# starting fresh - making new friends - advice needed



## izzobaby (Jun 22, 2015)

Hello there,

I'm not sure if there are many people in my position, as it seems everyone I meet has their life sorted. But anyway, I'm in a tough predicament in life, self-esteem extremely low right now, just come off anti-depressants which is a big achievement for me.

Just wondered if anyone had some advice regarding making new friends mid-20s, as I'm really struggling 

Up until university I basically had no friends (saddens me greatly) I had social anxiety, but also struggled fitting in with the crowd.
I went to university, and strangely became the popular kid, but I saw right through it, as I knew the people there were kinda using me.
After university I moved from my small town to London, I have tried to keep in touch with uni housemates etc, but they only meet up with me like twice year and they have their own lives sorted.

I just find myself feeling really frustrated being in a new city alone, and noone to bounce off or holiday with, when I have leisure time.
I have met people through work and the odd club, sometimes people even saying "lets stay in touch" however nothing really materialises eventhough I invite them to events or to just meet up.

I have also done much self-reflection, and I'm trying to be more helpful and nicer with people. My other problem is people seem to have the impression on first meeting me that I "seem like a well rounded person" but when I'm honest about my situation I have been branded a "loser" which really gets me down.

I also feel bad for my parents, as I can tell they are genuinely upset that my life hasn't worked out, when everyone in my family is making progress.

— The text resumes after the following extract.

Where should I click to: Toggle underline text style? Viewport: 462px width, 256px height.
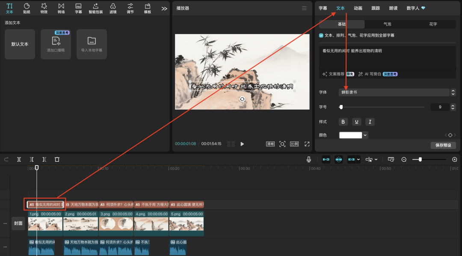coord(356,122)
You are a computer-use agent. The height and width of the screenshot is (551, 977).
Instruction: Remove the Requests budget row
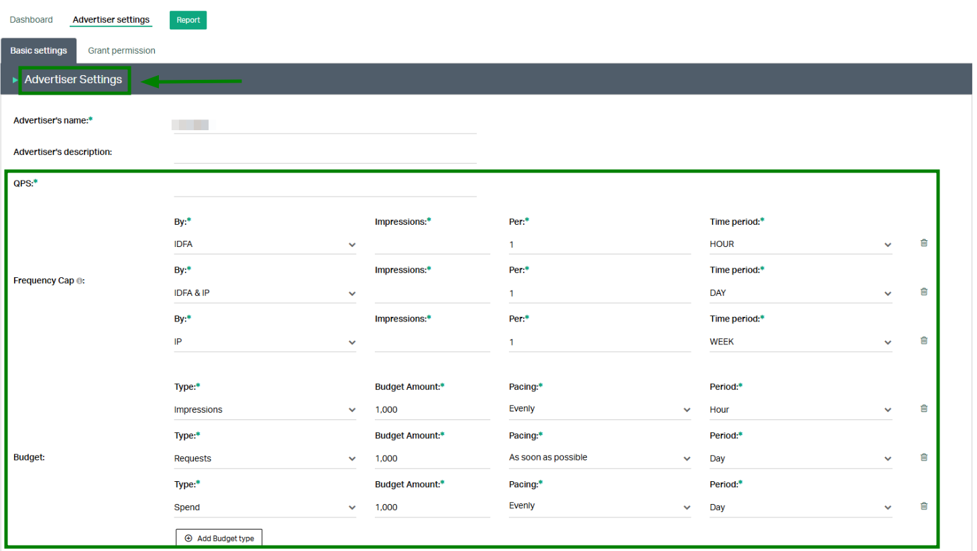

If anyone has been in this position or has any advice, you have no idea how much I would appreciate it!


----------



## feckoff (May 2, 2014)

I'm in the same position. My social anxiety is pretty mild at the moment but I'm still socially isolated. I met a lot of people through work and I go out with them occasionally but they're all busy with their own lives and other friends most of the time.

I tried to recconnect with old friends but most of them have kids now. They get hundreds of likes from their friends on fb posts 

I have nobody to go on holidays with. I have saved hundreds for a holiday that's never going to happen.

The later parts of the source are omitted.